(Collected data entries)
================================
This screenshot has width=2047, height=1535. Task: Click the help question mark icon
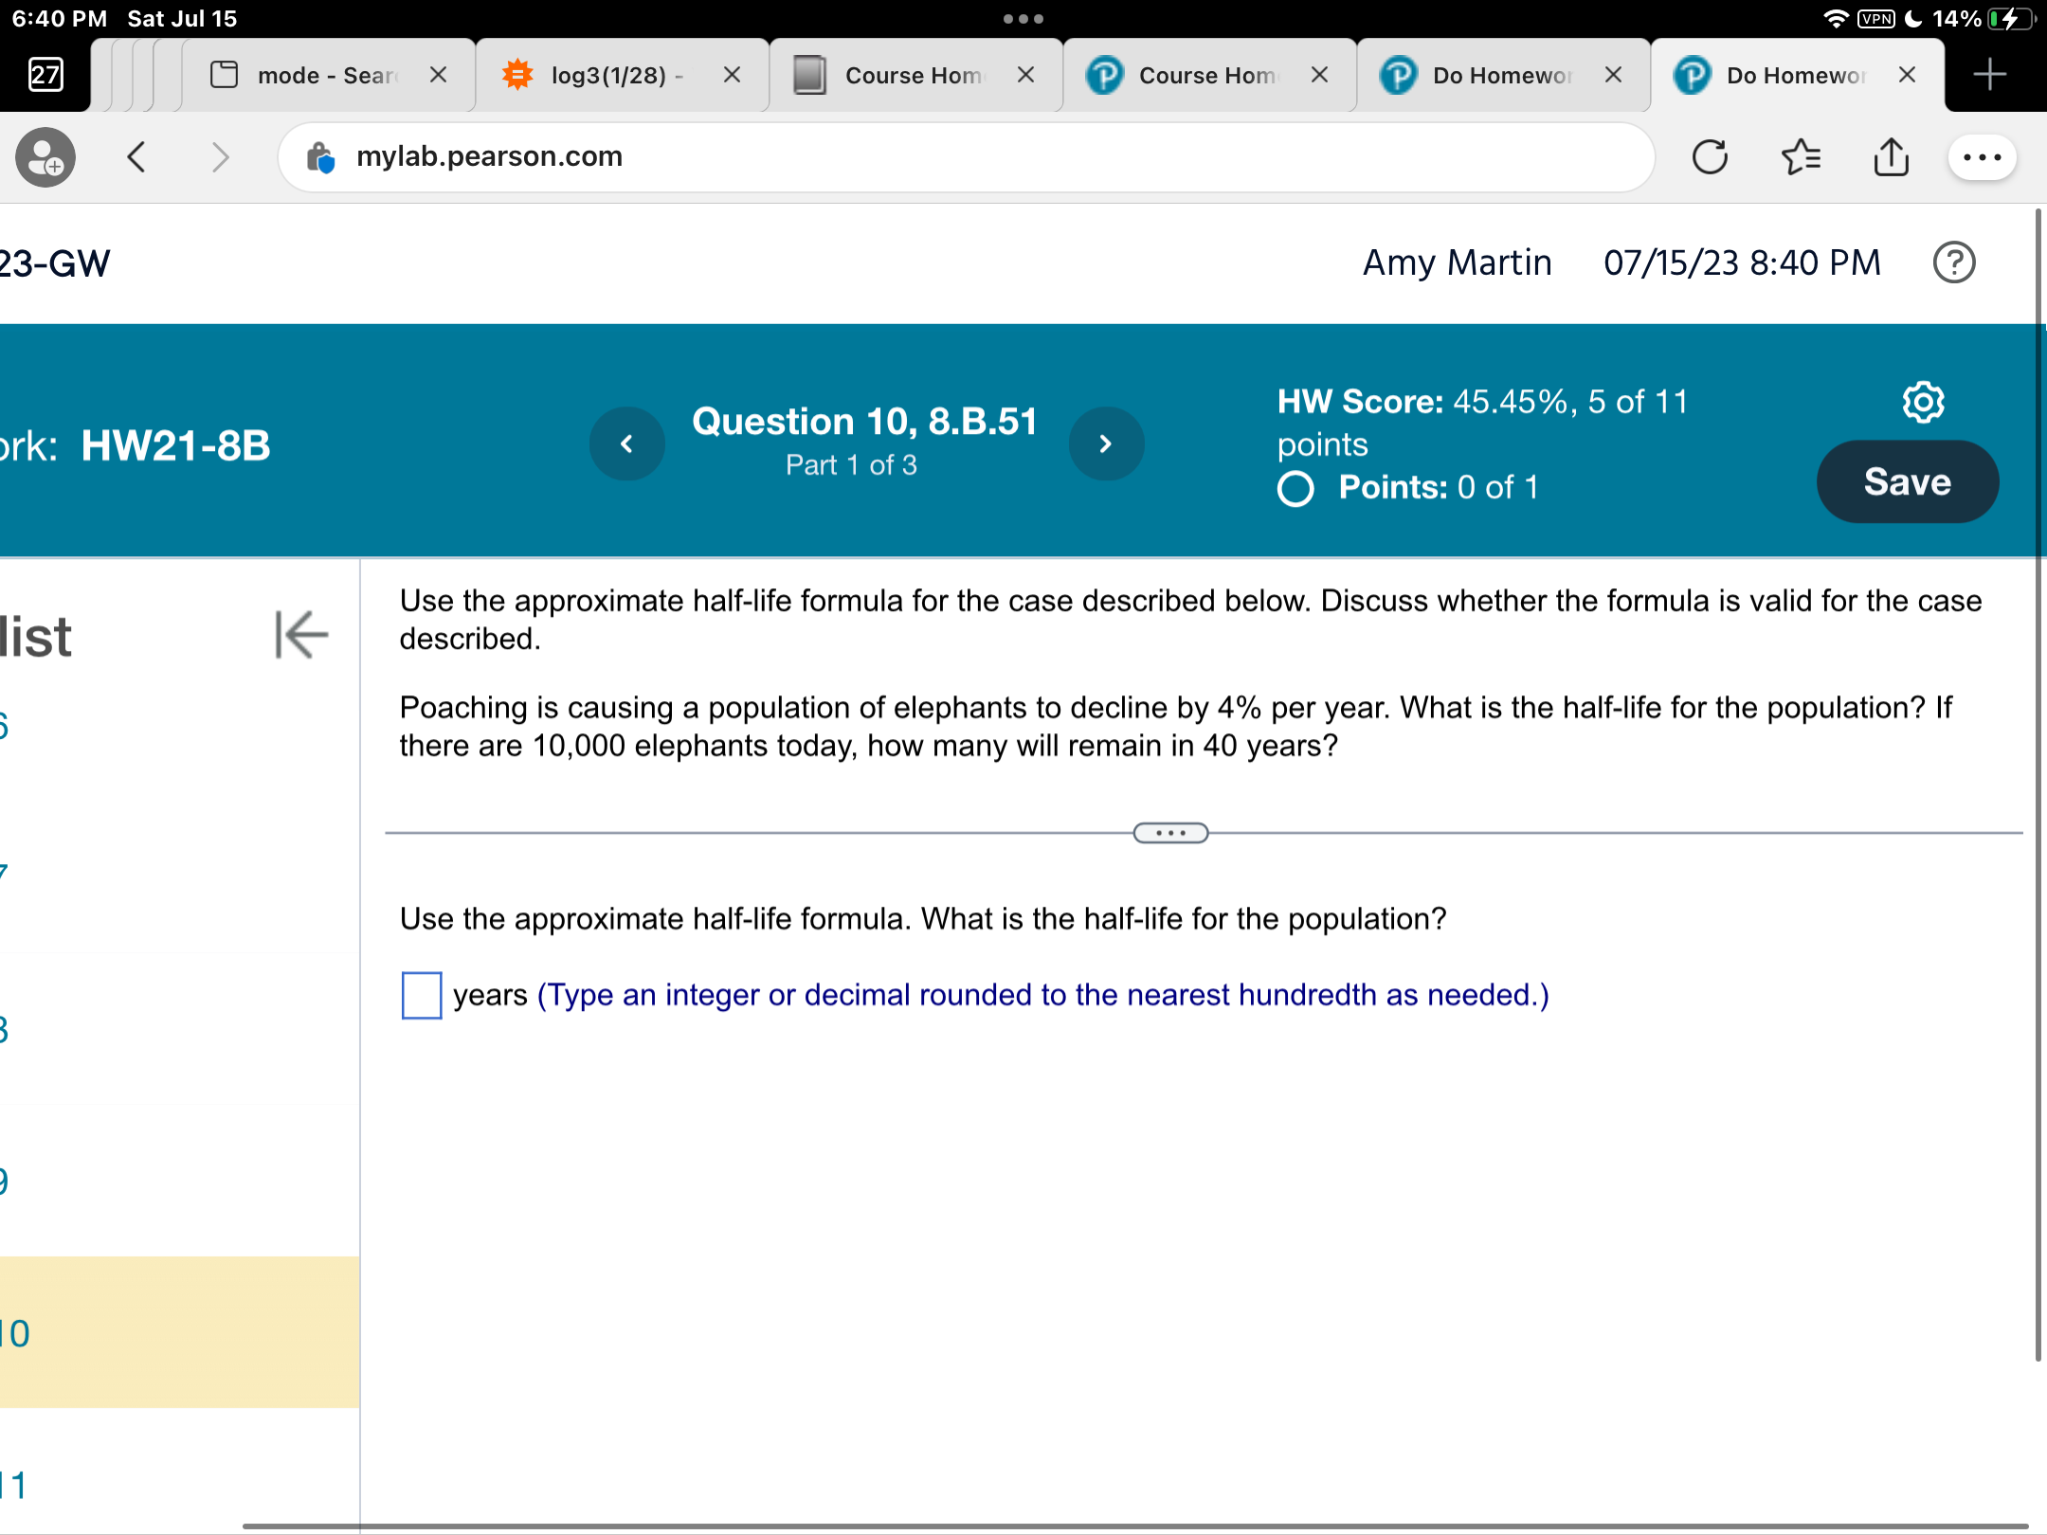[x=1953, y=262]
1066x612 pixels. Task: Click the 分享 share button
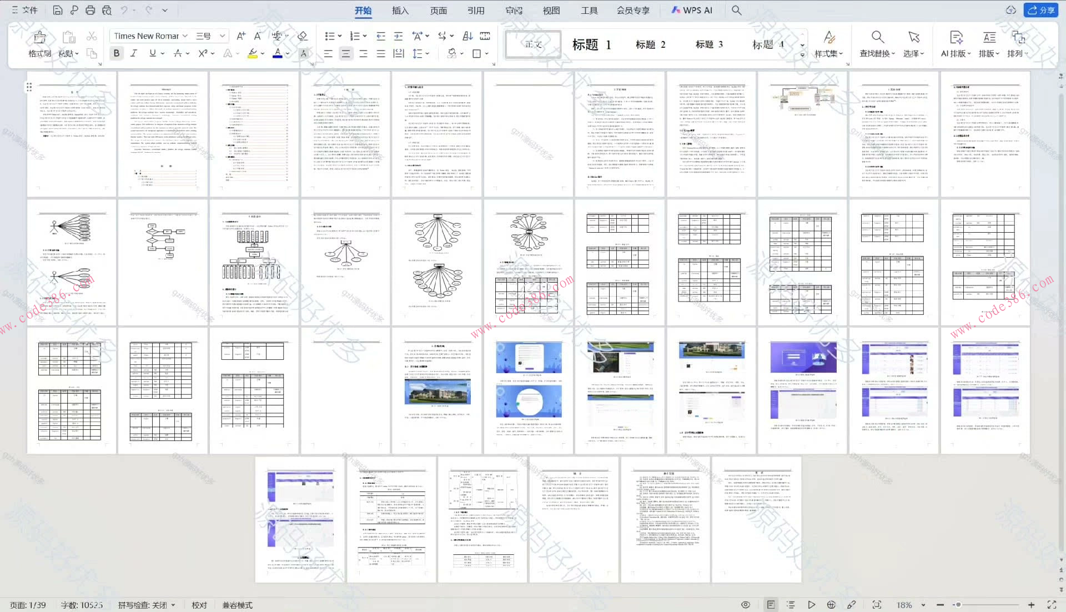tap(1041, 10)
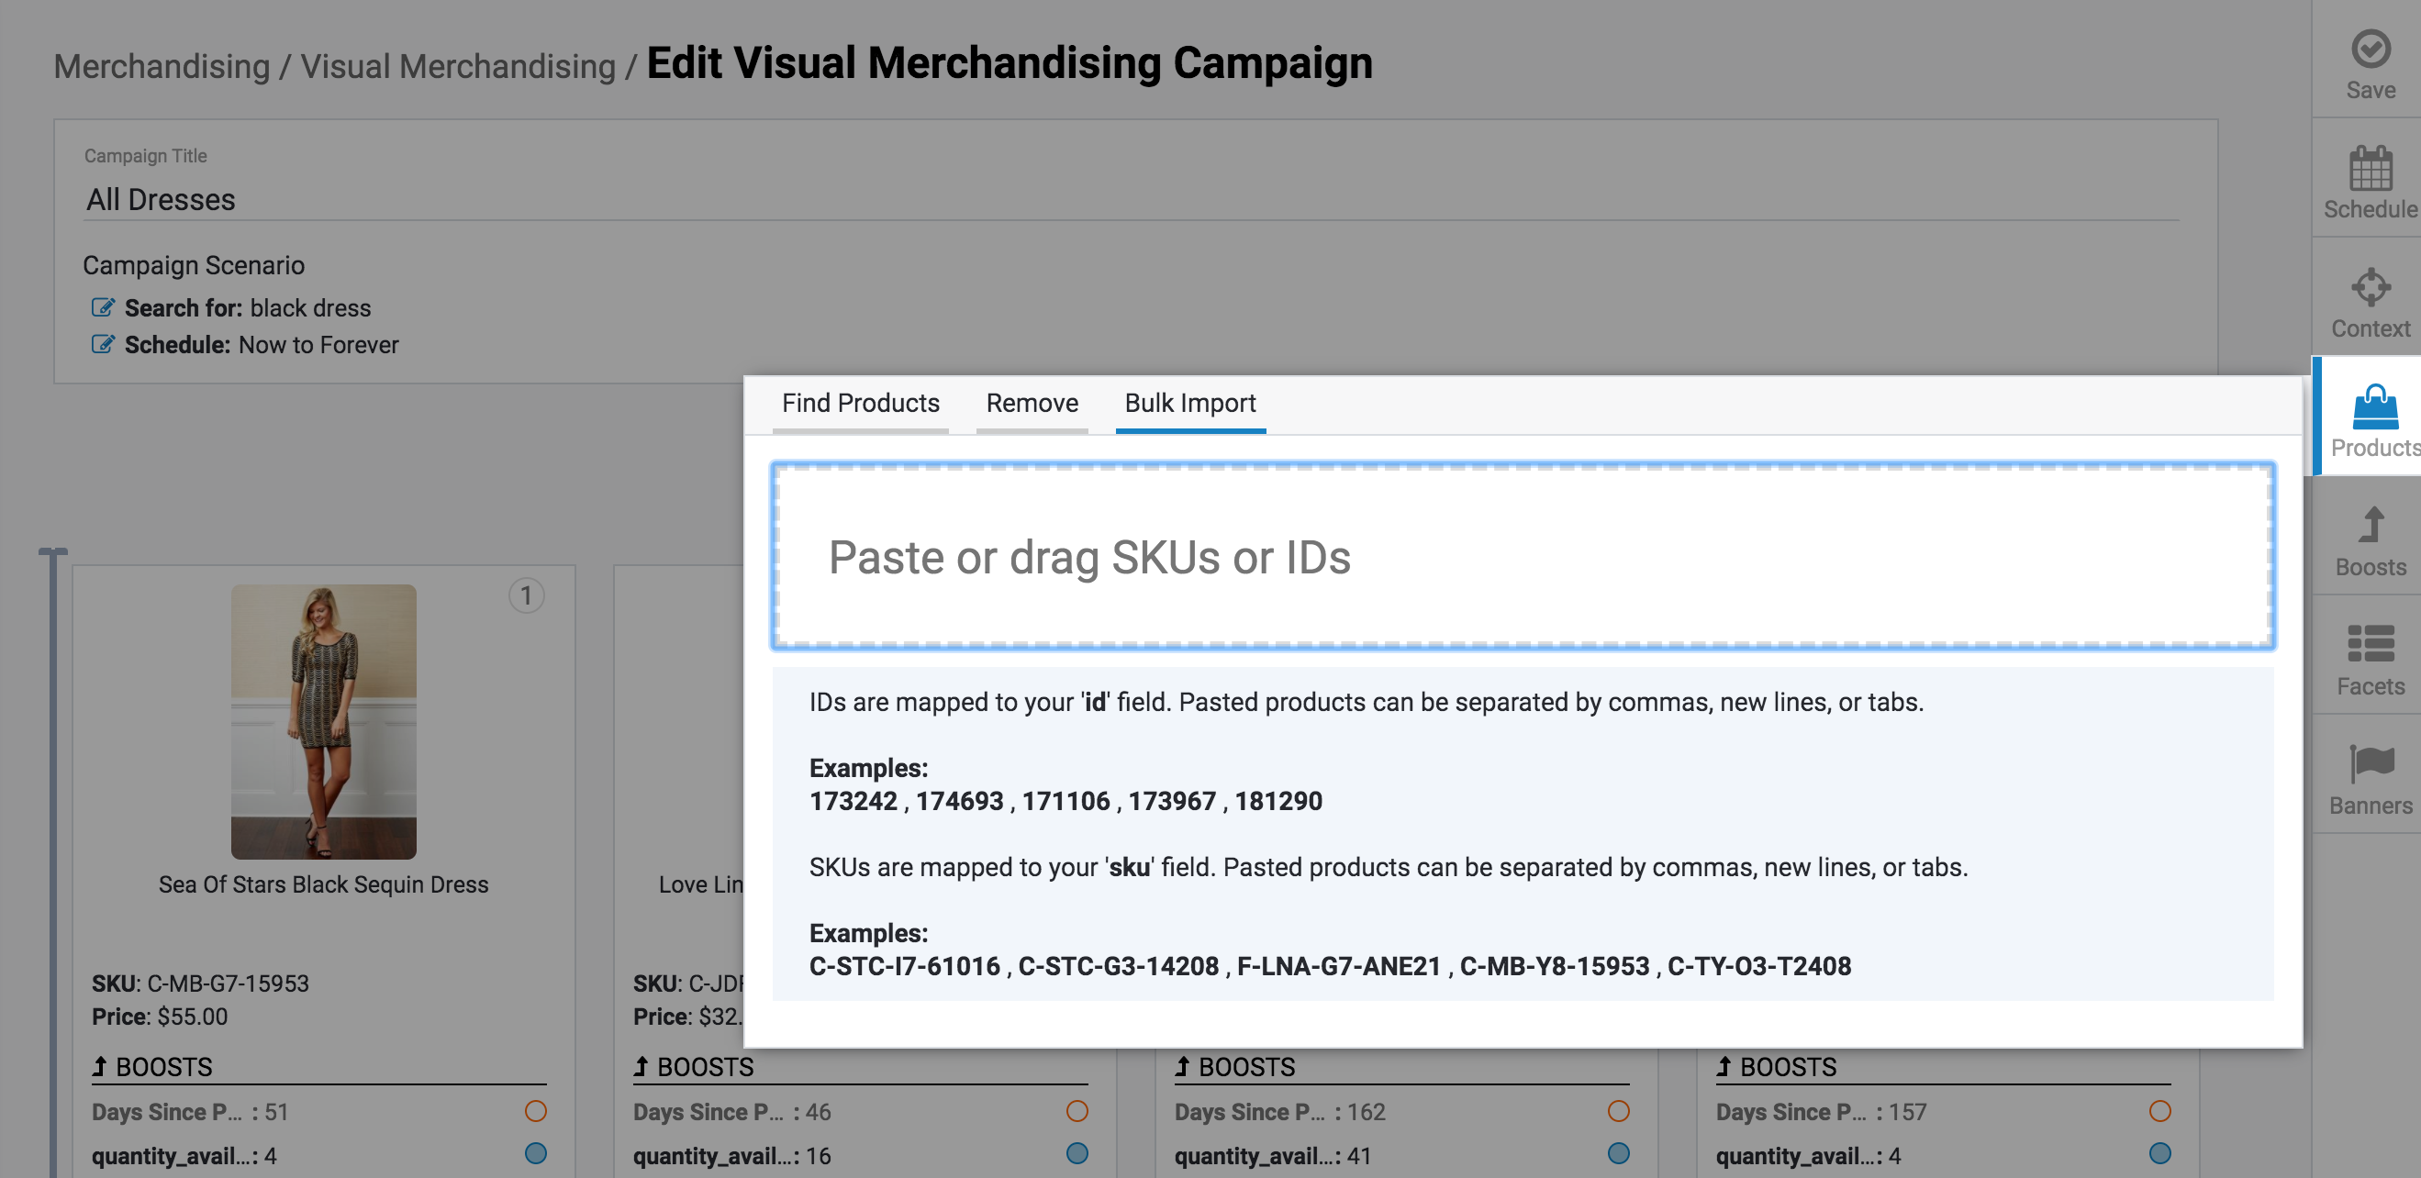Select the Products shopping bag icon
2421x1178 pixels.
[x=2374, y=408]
================================
• **Exercise aim**
Please repeat each record above precisely, with the pictures left out.

• **Response area**
This screenshot has width=2047, height=1535. Task: Click the help question mark icon
[x=1953, y=262]
1066x612 pixels. Task: Click the 分享 share button
tap(1041, 10)
Select the Products shopping bag icon
2421x1178 pixels.
[x=2374, y=408]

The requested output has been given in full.